Across collections programmes in India, this kind of AI-plus-human model runs at roughly 30% lower cost per outcome while holding recovery, with every call auditable. The proof is in a pilot on your own book, not in a deck. Run it on one bucket for two weeks and read the numbers.
Traditional floor
- Calls only the top slice
- Capped by shift hours
- Conduct varies under pressure
- QA samples under 5%
AI voice agent
- Calls every overdue account
- Runs every permitted hour
- Approved language, every call
- 100% recorded and scored
Traditional collections floor vs AI voice agent
| Traditional floor | AI voice agent |
|---|---|
| Calls only the top slice of the book | Calls every overdue account, early |
| Capped by headcount and shift hours | Runs at scale, every permitted hour |
| Conduct varies under target pressure | Approved language, every call |
| QA samples under 5% of calls | 100% of calls recorded and scored |
| Promise-to-pay logged inconsistently | Every promise and reason code captured |
| Costs rise with volume | Roughly 30% lower cost per outcome |
Frequently asked questions
Can an AI voice agent take payment during a collections call?

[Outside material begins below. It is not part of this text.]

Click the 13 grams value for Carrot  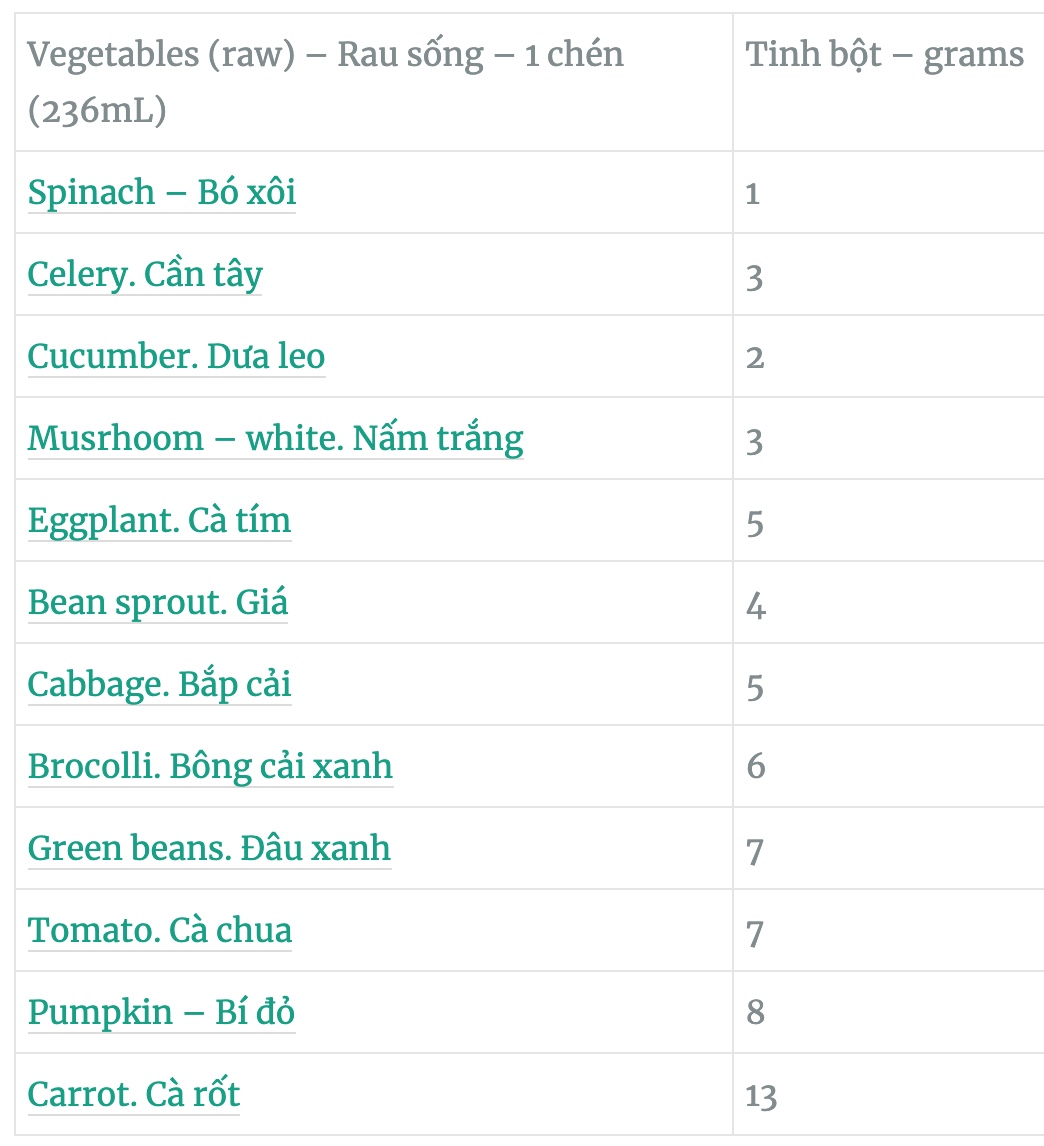pos(761,1096)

Yes. When a customer agrees to pay, the agent can trigger a payment link or capture the commitment on the call, while intent is highest. It logs the promise-to-pay, the amount and the date directly into your system. Catching payment in the moment beats calling back later, when the willingness has usually cooled.
How does AI voice collections stay compliant with RBI norms?
The agent calls only within permitted hours, uses only approved language, and never threatens or harasses. Because it records, transcribes and audits 100% of calls automatically, you can show exactly what was said on any account. That is a stronger compliance position than a human floor where QA reviews under 5% of calls.
Will customers in hardship be treated fairly by a bot?
A well-built agent does not try to handle real distress on its own. It keeps to a patient, approved script and offers only the options you permit: a revised date, part payment, or a restructure referral. It never loses patience or gets aggressive under target pressure. When a case needs genuine empathy or a decision beyond its authority, it hands off to an agent with the full context.
Which languages can the collections voice agent speak?
It runs across 10+ Indic languages and Hinglish, and switches mid-call when a borrower code-switches. This matters in collections, where reaching someone in their own language changes whether they engage at all. The speech stack is tuned on real Indian calls, so it handles names, accents and noisy lines that trip up generic engines.
Does AI replace human collections agents entirely?
No. The agent handles 60 to 80% of calls, the reminders and routine negotiations, and passes the hard 20 to 40% to humans with full context. Your best agents stop wasting the day on early-bucket reminders and focus on the difficult accounts. It is a blended model, not a full replacement.